__TEXTE À LIRE__

# # # # # # #

Les relations Armées-Société civile aux USA : plus complexe qu’on ne le pense ?

La réalité concernant les relations Armées-société civile aux USA  est peut être moins idyllique et beaucoup plus complexe que la perception qu’on peut en avoir en Europe. Elle est globalement bonne, voire très bonne.

Elle s’exerce dans un cadre sociétal très particulier qui explique, pour beaucoup, son importance et sa qualité.  Quatre  composantes de ce cadre méritent une attention particulière.

–  Un conditionnement, dès le plus jeune âge, de la population scolaire aux valeurs patriotiques et nationalistes et à la place, unique au monde, de «la grande Amérique». Ce conditionnement est réalisé quotidiennement, pendant des années, avant d’entamer la journée de travail.

Les Armées sont évidemment considérées comme sources majeures de cette «grandeur». Si l’engagement des Armées pour des causes douteuses est parfois contesté, ce sont les politiques et non les militaires qui en font les frais. Le soutien total aux Armées est donc devenu «culturel». C’est «une  norme»  quasi-incontestée et incontestable.

– Le pouvoir d’influence des quatre lobbies les plus puissants du pays s’exerce, par intérêt, au profit des Forces Armées. Il s’agit du lobby militaro-industriel, du lobby des vétérans, de la NRA (National Riffle Association), ainsi que du courant néoconservateur, soutenu par l’AIPAC (America Israel Public Affairs Committee), qui prône une hégémonie US sans partage sur la planète et suscite et soutient les interventions militaires unilatérales jugées nécessaires pour y parvenir.  Notons que l’AIPAC et/ou les néoconservateurs contrôlent la finance, les médias, les GAFAM (Google, Apple, Facebook, Amazon, Microsoft), Hollywood, les «peoples» et de nombreux politiciens dont ils financent les élections. Ils disposent de l’appui d’un nombre impressionnant de généreux milliardaires pour atteindre leurs objectifs.

– La générosité historique des exécutifs US envers le personnel  des Forces Armées. Cette générosité s’applique aux personnels en activité, aux réservistes, aux retraités et à leurs familles. Elle concerne les salaires et les pensions, le secteur de la santé et celui des études universitaires et de la reconversion. Cette générosité ne relève pas de la philanthropie mais permet de résoudre le problème aigu de la triple crise des vocations, du recrutement et de la  fidélisation. Un dispositif de recrutement très étoffé et largement déployé sur tout le territoire, échange, assez souvent, quelques années de service militaire bien rémunérées contre le financement de quelques années d’études universitaires, très coûteuses aux USA.

– L’effet « National Guard ». La garde nationale, partie intégrante des Armées, est profondément ancrée dans la population de chaque État dont elle dépend. Les unités de volontaires sont originaires d’une même région, d’un même comté, d’une même commune. Les personnels se connaissent, servent durablement ensemble et connaissent la communauté civile dont ils font partie. Cohésion au sein des unités et symbiose avec les populations caractérisent cette composante très importante des Armées. Ces personnels ont souvent le même capital de sympathie que peuvent avoir les pompiers volontaires en France, même s’ils agissent parfois, en maintien de l’ordre, de façon plutôt brutale.  Cette «réserve active» participe régulièrement aux opérations extérieures, ce qui implique pleinement dans ces opérations les communes, les comtés, et leur État d’origine.

# # # # # # #

__DONNÉES RECUEILLIES__
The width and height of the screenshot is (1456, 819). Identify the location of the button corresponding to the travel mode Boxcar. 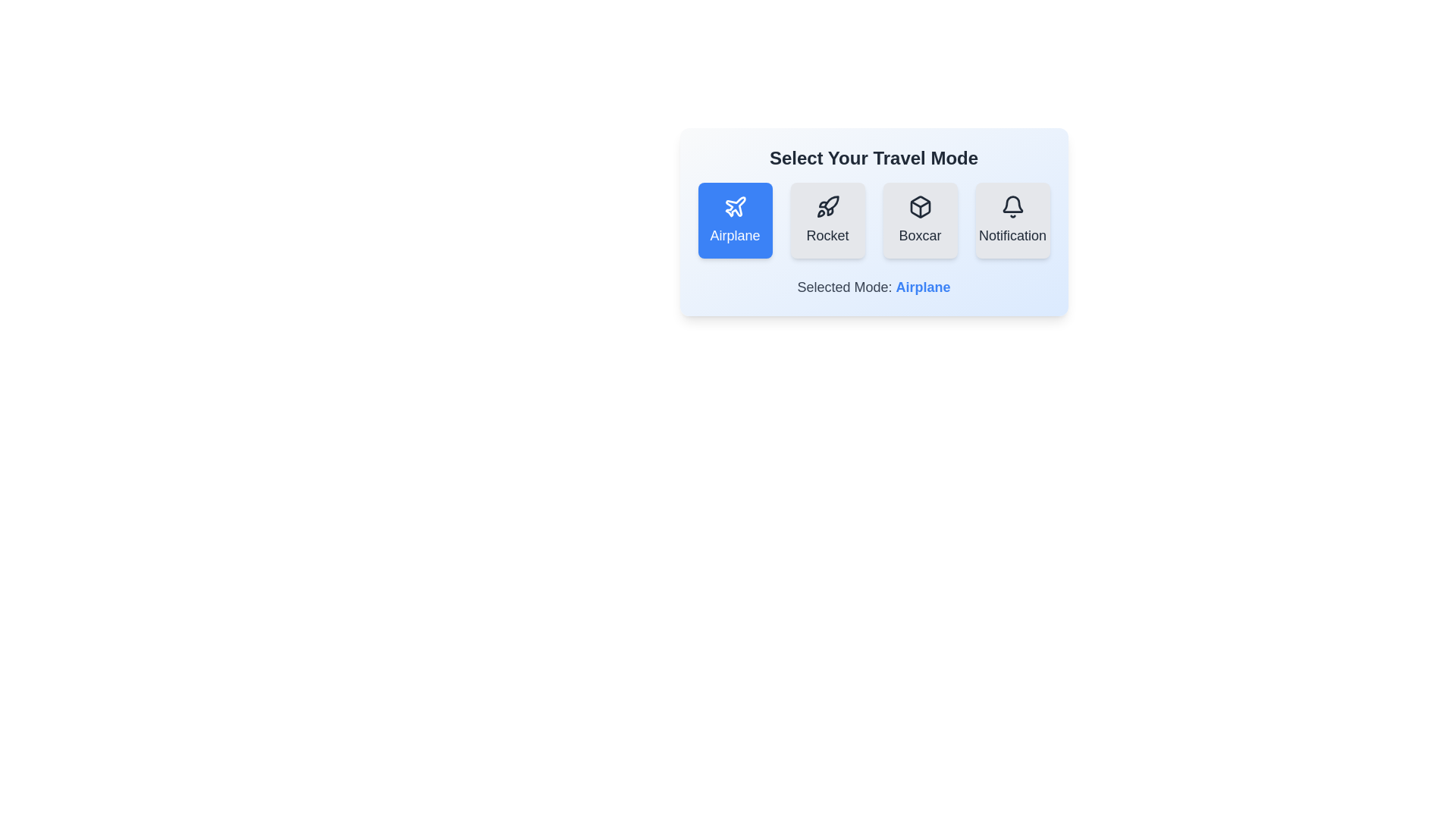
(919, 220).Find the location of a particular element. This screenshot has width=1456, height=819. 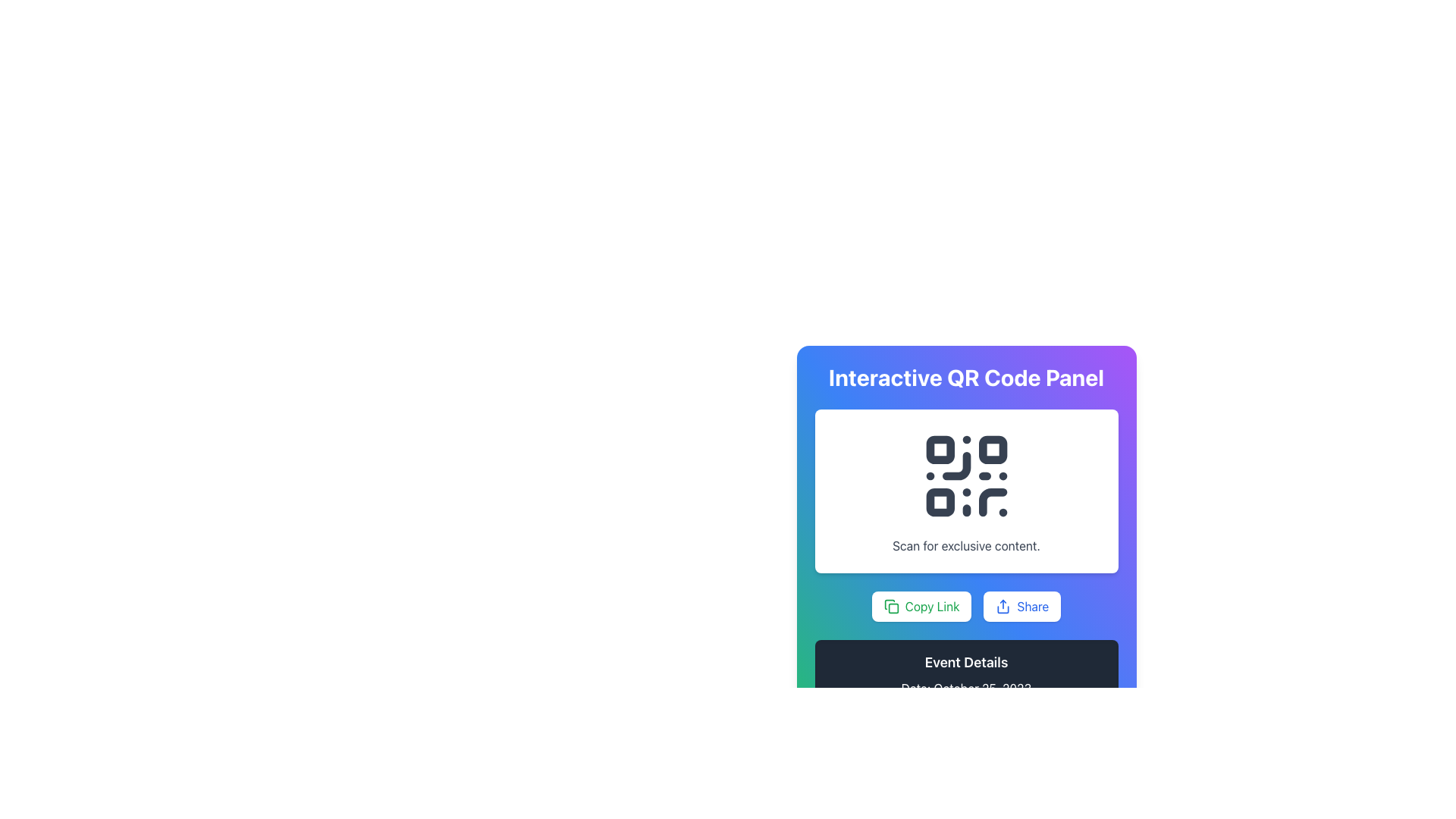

# # # # # # #

__CONSIGNES__
[a] Reproduisez le passage du texte sur les relations Armées-société civile aux USA qui commence par « La réalité concernant » et se termine par « voire très bonne. ».
[b] Dans le texte sur les relations Armées-société civile aux USA, énumérez les catégories de personnel auxquelles s'applique la générosité des exécutifs US.
[c] Poursuivez le texte sur les relations Armées-société civile aux USA après sa dernière phrase.

__RÉPONSES ATTENDUES__
[a]
La réalité concernant les relations Armées-société civile aux USA  est peut être moins idyllique et beaucoup plus complexe que la perception qu’on peut en avoir en Europe. Elle est globalement bonne, voire très bonne.

[b]
- les personnels en activité
- les réservistes
- les retraités
- leurs familles

[c]
Dans ce cadre globalement favorable aux Forces Armées, évoquons quelques points clefs de cette relation.

1 – Les politiques défendent avec acharnement au Congrès, pour des raisons économiques et d’emploi, les installations militaires ou militaro-industrielles établies dans leur circonscription ou leur État. En revanche, lorsqu’ils sont d’obédience néoconservatrice, ils méprisent les grands chefs militaires, considérés comme de simples exécutants depuis la fin de la guerre froide. Ces exécutants sont taillables, corvéables et remplaçables à merci. Cette vidéo de cinq minutes est édifiante pour ne pas dire hallucinante. On y voit l’audition en 2016, à la commission des Affaires Étrangères du Sénat US, du Secrétaire à la Défense (donc ministre) Ashton Carter et du Chef d’état major des Armées US Joseph Dunford par un néoconservateur bien connu, le sénateur Lindsey Graham. Un tel spectacle est révélateur de la relation entre les hommes politiques néoconservateurs US et les chefs militaires.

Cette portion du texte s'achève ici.